U.S. environmental regulators have long assumed that reservoirs located thousands of feet underground will be too expensive to tap. So even as population increases, temperatures rise, and traditional water supplies dry up, American scientists and policy-makers often exempt these deep aquifers from clean water protections and allow energy and mining companies to inject pollutants directly into them.
As ProPublica has reported in an ongoing investigation about America's management of its underground water, the U.S. Environmental Protection Agency has issued more than 1,500 permits for companies to pollute such aquifers in some of the driest regions. Frequently, the reason was that the water lies too deep to be worth protecting.
But Mexico City's plans to tap its newly discovered aquifer suggest that America is poisoning wells it might need in the future.
Indeed, by the standard often applied in the U.S., American regulators could have allowed companies to pump pollutants into the aquifer beneath Mexico City.

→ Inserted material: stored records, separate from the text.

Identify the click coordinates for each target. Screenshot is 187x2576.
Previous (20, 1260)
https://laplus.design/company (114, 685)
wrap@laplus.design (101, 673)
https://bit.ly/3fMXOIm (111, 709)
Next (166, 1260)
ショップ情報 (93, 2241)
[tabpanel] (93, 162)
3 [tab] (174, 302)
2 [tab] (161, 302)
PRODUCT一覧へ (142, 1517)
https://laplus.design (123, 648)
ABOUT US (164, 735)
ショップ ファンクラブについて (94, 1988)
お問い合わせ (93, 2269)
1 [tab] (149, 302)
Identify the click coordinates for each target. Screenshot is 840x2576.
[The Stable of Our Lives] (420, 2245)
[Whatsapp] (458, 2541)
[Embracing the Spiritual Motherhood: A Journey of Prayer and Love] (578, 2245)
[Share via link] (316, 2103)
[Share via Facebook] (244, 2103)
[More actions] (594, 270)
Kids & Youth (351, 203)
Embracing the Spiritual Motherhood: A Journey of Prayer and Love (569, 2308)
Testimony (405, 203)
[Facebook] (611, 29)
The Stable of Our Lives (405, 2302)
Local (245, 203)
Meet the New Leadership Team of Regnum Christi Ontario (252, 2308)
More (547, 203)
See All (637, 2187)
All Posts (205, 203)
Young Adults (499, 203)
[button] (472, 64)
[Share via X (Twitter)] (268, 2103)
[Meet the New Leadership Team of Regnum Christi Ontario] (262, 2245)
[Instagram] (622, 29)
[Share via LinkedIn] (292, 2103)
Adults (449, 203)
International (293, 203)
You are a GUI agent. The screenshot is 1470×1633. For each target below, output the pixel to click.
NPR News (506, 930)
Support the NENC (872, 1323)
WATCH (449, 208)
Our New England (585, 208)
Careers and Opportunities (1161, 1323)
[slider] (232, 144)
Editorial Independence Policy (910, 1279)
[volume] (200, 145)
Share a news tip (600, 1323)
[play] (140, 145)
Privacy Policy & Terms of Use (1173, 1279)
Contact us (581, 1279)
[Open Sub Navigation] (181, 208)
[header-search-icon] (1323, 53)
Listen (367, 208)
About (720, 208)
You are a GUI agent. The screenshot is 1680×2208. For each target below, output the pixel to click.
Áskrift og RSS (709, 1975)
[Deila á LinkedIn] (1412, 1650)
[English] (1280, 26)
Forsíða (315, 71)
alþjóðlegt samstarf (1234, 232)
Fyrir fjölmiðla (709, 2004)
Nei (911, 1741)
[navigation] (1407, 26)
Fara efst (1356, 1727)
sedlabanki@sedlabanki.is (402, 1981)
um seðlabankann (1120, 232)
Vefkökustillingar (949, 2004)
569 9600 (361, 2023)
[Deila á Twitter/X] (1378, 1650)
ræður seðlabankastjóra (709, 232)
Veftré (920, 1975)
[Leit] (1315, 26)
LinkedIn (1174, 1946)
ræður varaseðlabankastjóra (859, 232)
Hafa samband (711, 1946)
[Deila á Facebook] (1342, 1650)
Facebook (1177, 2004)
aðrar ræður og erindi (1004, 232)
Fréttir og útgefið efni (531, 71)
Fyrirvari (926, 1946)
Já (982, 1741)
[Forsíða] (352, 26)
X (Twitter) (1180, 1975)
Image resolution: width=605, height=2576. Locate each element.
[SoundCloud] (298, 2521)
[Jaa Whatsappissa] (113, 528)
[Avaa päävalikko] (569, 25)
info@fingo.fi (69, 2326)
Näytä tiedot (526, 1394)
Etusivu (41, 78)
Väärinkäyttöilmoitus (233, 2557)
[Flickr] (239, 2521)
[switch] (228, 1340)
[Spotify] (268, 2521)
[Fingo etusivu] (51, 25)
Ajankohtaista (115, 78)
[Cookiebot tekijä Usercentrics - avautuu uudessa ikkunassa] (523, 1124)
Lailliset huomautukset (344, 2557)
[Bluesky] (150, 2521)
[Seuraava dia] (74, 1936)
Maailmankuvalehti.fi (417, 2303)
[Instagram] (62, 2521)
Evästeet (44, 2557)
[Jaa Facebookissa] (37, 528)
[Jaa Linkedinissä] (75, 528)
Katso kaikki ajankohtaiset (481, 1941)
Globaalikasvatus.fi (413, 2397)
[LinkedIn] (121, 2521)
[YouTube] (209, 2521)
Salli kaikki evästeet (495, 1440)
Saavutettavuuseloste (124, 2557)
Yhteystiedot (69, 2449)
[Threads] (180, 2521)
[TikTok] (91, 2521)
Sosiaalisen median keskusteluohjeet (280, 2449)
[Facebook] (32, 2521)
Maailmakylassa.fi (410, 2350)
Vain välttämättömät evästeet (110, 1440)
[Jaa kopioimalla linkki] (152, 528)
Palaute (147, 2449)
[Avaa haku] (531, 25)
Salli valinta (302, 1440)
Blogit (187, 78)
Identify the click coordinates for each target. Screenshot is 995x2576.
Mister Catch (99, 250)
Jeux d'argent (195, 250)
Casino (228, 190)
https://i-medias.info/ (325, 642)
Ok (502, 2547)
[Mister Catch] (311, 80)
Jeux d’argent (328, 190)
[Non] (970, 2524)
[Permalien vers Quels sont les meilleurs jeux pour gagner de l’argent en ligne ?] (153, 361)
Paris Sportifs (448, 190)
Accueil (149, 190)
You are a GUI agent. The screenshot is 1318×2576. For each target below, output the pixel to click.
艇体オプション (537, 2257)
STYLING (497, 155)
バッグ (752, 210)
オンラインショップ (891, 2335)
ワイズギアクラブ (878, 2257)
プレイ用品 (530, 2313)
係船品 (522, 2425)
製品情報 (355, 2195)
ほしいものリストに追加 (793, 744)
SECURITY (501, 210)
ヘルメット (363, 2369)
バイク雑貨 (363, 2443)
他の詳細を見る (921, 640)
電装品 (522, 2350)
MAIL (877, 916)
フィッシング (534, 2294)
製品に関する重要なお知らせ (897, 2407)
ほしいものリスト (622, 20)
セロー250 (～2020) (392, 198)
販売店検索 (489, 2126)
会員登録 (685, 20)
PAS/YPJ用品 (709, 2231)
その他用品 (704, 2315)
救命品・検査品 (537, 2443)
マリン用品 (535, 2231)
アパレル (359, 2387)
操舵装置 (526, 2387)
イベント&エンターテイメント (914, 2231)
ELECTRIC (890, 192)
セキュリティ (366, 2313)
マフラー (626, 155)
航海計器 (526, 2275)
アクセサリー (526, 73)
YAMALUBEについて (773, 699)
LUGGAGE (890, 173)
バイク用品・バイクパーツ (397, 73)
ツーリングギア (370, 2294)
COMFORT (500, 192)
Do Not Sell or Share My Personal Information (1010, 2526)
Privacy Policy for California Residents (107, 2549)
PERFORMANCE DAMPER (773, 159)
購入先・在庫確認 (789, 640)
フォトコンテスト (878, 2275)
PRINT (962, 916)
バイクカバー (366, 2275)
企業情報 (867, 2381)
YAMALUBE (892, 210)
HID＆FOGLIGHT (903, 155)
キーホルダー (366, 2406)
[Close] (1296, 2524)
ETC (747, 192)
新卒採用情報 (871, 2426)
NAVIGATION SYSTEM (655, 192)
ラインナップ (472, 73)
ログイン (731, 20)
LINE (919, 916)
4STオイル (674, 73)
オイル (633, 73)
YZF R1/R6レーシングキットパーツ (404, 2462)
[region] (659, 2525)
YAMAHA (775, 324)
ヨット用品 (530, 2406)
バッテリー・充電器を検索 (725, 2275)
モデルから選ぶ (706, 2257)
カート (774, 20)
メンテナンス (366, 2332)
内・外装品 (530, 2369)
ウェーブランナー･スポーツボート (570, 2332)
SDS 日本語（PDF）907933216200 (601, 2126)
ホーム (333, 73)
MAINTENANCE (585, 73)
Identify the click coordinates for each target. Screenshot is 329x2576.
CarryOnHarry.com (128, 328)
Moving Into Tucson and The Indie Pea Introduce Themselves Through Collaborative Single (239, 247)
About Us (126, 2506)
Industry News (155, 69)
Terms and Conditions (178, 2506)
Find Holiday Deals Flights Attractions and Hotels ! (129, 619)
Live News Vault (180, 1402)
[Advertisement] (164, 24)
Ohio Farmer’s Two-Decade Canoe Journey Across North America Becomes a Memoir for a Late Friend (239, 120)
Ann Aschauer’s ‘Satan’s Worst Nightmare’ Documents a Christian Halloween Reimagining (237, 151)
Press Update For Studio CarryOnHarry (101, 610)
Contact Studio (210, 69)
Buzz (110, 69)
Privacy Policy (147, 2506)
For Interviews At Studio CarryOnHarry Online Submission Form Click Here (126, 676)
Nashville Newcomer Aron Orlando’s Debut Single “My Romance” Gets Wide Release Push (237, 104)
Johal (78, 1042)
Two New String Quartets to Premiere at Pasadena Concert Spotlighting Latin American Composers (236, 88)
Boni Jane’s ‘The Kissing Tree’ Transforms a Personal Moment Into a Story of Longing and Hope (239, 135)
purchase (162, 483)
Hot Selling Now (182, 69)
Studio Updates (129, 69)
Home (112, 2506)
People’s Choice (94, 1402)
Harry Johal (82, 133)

For example, in eastern Wyoming, an analysis showed that it would cost half a million dollars to construct a water well into deep, but high-quality aquifer reserves. That, plus an untested assumption that all the deep layers below it could only contain poor-quality water, led regulators to allow a uranium mine to inject more than 200,000 gallons of toxic and radioactive waste every day into the underground reservoirs.